[DOCUMENT]
▼

According to the aforementioned reportage in Cinémonde, Picasso was comparing the silver-grey color of his lighter »aux gris bleute des yeux« of Brigitte Bardot.


(Picture: photo.fr)

Do we see Bardot also watching how Picasso painted a ceramic plate?

Yes, indeed. But plates are not as innocent or banal as it may seem. See here.

Didn’t Jean-Luc Godard say that Picasso was a master of the plate?

No, what he actually said (or better: signalled) was that he did not want to be seen as the Picasso of the cinema, since Picasso, in his view, had painted too many plates (see again: here).

Fine, but what do we do with all the above? Was it all just showbusiness in the end?

The above can serve us in two ways: a) it can serve as a model to analyse any painter-model scene that Picasso provided us with. And the above can serve as a multi-dimension model, since, here, we can know and be aware of many dimensions, and also of the dimension of showbusiness, and promotional purposes.

▲

[Stored entries]
▼

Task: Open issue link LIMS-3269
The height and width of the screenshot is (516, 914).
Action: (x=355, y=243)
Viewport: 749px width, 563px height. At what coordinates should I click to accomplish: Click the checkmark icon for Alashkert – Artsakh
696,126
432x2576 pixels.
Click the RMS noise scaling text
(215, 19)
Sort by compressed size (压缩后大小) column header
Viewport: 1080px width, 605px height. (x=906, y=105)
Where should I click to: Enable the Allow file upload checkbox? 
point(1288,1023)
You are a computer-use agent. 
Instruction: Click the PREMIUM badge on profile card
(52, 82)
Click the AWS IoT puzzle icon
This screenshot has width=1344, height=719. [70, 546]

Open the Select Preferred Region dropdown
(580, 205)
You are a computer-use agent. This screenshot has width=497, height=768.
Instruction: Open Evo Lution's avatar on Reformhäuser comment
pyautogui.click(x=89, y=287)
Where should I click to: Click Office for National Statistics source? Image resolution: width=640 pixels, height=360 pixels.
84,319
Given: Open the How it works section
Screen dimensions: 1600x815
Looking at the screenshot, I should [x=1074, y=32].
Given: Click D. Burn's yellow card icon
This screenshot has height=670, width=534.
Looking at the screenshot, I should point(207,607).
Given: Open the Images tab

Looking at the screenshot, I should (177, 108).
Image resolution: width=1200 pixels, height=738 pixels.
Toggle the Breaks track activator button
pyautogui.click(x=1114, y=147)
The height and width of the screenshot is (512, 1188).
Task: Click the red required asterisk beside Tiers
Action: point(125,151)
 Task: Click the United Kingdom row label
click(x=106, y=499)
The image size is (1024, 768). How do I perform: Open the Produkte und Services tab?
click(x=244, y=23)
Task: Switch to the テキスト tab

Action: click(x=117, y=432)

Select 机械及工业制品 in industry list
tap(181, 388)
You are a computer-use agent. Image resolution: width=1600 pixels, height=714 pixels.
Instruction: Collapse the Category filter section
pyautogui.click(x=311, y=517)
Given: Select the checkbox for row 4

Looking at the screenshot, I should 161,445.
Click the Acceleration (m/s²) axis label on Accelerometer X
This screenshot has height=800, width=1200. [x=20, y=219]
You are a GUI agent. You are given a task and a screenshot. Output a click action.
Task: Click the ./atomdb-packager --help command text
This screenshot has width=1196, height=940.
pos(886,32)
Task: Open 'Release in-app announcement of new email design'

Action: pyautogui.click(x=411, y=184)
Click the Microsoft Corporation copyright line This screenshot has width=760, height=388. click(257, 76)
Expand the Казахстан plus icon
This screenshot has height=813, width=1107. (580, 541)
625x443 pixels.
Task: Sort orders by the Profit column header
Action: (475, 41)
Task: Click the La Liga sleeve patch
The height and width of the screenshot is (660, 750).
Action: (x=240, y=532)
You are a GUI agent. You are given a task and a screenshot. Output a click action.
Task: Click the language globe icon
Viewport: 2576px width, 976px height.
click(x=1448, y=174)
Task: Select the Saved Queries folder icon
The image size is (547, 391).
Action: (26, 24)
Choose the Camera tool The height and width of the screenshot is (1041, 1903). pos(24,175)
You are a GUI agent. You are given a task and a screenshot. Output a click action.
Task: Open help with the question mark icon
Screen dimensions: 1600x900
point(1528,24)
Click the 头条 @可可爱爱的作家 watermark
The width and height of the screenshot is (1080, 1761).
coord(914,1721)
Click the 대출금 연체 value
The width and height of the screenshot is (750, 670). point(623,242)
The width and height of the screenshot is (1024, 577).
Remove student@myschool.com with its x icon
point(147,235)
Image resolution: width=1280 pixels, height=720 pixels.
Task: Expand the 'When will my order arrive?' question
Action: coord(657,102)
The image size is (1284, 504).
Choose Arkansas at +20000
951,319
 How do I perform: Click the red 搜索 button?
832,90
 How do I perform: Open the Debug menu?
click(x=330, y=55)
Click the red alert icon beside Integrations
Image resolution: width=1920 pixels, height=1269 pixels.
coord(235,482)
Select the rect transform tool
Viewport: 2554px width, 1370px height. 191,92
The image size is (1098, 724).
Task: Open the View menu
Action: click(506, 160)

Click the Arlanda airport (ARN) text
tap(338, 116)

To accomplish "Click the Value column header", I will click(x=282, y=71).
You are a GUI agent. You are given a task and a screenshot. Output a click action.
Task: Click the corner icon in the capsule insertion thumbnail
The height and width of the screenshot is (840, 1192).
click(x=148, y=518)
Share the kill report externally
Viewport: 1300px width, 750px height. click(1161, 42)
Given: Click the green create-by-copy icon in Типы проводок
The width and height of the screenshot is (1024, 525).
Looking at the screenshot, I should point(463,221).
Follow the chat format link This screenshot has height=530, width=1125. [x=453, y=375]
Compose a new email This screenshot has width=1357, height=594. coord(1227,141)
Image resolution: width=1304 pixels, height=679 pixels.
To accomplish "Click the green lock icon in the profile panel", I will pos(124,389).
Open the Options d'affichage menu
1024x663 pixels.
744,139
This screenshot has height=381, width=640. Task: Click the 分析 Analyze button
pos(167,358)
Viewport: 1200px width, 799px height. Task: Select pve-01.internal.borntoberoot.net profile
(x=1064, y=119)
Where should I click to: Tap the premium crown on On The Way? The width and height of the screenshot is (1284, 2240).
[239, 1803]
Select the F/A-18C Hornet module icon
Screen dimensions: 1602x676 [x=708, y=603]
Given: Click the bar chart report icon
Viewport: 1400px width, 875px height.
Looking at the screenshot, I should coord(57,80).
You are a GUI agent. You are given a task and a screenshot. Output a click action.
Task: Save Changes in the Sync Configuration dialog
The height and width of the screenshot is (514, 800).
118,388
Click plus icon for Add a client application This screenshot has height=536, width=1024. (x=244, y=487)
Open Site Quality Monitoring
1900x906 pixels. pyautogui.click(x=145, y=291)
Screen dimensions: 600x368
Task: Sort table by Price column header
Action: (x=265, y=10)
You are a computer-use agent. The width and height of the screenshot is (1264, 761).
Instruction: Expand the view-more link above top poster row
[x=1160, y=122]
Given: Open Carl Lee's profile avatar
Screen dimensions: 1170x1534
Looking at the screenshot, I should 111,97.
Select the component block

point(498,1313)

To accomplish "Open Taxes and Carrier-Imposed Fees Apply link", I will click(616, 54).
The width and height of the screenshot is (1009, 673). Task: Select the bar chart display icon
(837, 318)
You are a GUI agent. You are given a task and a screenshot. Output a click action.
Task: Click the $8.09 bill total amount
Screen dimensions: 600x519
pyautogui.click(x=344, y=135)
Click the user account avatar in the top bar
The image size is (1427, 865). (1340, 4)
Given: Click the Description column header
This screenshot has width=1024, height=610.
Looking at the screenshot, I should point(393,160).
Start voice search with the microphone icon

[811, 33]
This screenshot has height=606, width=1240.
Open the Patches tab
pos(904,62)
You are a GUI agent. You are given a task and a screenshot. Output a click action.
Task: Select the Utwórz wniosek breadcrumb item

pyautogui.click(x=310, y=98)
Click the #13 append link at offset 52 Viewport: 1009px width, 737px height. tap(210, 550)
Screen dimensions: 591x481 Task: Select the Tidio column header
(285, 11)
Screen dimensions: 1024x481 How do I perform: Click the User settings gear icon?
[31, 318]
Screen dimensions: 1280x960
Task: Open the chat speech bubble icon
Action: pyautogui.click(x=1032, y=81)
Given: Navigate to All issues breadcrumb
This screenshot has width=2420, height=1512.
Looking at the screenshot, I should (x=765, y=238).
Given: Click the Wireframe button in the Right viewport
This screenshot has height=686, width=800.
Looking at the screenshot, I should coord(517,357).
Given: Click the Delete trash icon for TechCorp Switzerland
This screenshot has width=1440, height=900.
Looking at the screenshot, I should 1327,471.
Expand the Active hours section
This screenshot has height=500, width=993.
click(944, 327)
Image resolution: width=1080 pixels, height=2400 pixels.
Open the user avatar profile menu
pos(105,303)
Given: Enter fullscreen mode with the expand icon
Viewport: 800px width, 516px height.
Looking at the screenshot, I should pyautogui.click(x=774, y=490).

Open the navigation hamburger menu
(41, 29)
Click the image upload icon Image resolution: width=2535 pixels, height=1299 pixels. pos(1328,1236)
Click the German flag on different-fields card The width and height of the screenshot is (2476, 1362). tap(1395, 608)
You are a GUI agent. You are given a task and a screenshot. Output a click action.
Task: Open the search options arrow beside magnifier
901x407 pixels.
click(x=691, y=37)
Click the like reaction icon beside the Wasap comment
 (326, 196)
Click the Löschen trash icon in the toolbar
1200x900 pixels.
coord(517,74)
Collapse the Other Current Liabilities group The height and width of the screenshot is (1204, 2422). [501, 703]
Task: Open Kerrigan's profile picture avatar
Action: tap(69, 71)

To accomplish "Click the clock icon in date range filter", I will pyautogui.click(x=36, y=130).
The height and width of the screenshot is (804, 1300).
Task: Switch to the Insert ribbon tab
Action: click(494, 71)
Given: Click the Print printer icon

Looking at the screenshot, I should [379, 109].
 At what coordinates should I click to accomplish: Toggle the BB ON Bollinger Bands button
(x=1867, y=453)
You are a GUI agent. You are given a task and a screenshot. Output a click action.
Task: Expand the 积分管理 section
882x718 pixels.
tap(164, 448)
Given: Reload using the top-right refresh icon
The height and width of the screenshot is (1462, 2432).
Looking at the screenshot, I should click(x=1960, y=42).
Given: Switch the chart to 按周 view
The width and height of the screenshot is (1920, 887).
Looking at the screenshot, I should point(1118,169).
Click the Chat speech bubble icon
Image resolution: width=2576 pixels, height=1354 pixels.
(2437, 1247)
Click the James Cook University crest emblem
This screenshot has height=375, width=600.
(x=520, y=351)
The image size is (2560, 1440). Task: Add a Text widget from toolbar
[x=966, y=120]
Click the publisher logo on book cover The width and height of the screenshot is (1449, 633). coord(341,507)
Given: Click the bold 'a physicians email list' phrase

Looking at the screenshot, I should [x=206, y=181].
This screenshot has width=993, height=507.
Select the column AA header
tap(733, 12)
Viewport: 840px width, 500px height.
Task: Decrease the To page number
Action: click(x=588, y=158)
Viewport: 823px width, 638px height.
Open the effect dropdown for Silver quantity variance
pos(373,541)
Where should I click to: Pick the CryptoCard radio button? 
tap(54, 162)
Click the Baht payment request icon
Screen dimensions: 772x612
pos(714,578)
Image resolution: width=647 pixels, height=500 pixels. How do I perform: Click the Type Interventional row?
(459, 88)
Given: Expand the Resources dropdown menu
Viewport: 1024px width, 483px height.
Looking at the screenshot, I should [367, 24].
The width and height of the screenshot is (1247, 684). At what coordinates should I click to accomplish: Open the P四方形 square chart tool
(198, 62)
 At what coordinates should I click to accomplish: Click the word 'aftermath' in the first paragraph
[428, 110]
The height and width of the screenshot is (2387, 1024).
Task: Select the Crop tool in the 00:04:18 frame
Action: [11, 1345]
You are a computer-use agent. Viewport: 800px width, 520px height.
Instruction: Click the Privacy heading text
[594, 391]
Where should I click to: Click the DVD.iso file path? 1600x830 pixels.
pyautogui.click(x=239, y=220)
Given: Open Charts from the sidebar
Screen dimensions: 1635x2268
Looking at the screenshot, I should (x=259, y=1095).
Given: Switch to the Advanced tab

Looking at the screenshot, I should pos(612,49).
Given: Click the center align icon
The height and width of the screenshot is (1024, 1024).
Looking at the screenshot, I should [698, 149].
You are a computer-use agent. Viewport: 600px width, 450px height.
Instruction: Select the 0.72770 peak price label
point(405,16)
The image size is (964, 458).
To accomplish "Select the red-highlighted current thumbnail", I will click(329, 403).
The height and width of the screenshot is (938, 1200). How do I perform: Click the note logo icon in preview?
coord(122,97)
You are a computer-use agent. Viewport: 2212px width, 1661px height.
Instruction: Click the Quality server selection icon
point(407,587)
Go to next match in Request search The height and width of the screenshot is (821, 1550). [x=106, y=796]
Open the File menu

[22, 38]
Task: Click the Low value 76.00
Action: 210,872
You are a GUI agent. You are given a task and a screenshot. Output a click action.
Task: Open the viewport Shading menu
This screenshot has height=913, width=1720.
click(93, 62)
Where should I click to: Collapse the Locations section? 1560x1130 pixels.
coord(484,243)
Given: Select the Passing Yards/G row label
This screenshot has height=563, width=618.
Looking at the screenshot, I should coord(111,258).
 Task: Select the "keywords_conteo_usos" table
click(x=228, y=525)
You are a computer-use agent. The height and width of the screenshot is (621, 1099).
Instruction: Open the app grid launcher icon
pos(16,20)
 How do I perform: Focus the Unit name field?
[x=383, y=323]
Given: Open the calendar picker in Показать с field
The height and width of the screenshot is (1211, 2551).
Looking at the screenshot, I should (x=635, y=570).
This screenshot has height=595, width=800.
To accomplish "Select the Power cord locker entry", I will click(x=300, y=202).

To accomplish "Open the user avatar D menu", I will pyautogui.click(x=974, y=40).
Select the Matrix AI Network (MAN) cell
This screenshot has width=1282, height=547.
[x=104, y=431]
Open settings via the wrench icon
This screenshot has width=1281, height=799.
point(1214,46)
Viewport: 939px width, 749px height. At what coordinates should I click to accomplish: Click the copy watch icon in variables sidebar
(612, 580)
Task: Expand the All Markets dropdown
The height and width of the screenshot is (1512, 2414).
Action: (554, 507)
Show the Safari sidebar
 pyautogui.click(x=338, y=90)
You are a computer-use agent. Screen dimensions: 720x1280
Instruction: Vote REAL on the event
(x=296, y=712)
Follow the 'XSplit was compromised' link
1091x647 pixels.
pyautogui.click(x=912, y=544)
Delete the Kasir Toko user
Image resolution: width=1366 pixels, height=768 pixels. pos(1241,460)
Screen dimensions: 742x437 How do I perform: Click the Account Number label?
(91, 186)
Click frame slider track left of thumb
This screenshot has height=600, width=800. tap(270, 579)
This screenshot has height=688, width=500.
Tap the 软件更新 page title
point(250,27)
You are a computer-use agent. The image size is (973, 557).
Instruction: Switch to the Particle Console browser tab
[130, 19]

▲

[REQUESTS]
1 – In the text on Picasso and Bardot, why did Jean-Luc Godard not want to be seen as the Picasso of the cinema? Answer in one to three sentences.
2 – Please carry the text on Picasso and Bardot forward from its final sentence.

[RESPONSES]
1 – Godard did not want to be seen as the Picasso of the cinema because, in his view, Picasso had painted too many plates.

2 –
B) All of the above can be seen also as a work of art, collectively having been produced by many ›hands‹. All of the above, the imagery as the texts (we know of), produce a sort of painter-model scene, not unlike the many scenes Picasso has provided us with, but ›our‹ scene (as we may call it) is more contemporary, and, again: it is multi-dimensional. Picasso shows here as somebody who is actually seen (by a camera, by Brigitte Bardot), and not only as the one who sees and does provide us with his pictures. Those who see Picasso as a sort of Stalinist male predator prototype, can be confronted with the many testimonies that actually describe Picasso as being rather shy. And Brigitte Bardot, certainly, showed a willingness to be just pretty, here (later she may also have questioned of what she was part of, willingly), but she showed herself in an environment, the studio of Picasso, in which it wasn’t only (or all of the time) about showing women as pretty, as one does know. Rather on the contrary. So, if Picasso indeed did not paint her (Kees van Dongen did that, somewhat later), the above images are just as interesting as a Picasso, just because a pretty woman seems to be challenging an aged painter, and he does – seemingly – resist to paint her. Although this was, of course, just one level of an event that was staged for promotional purposes.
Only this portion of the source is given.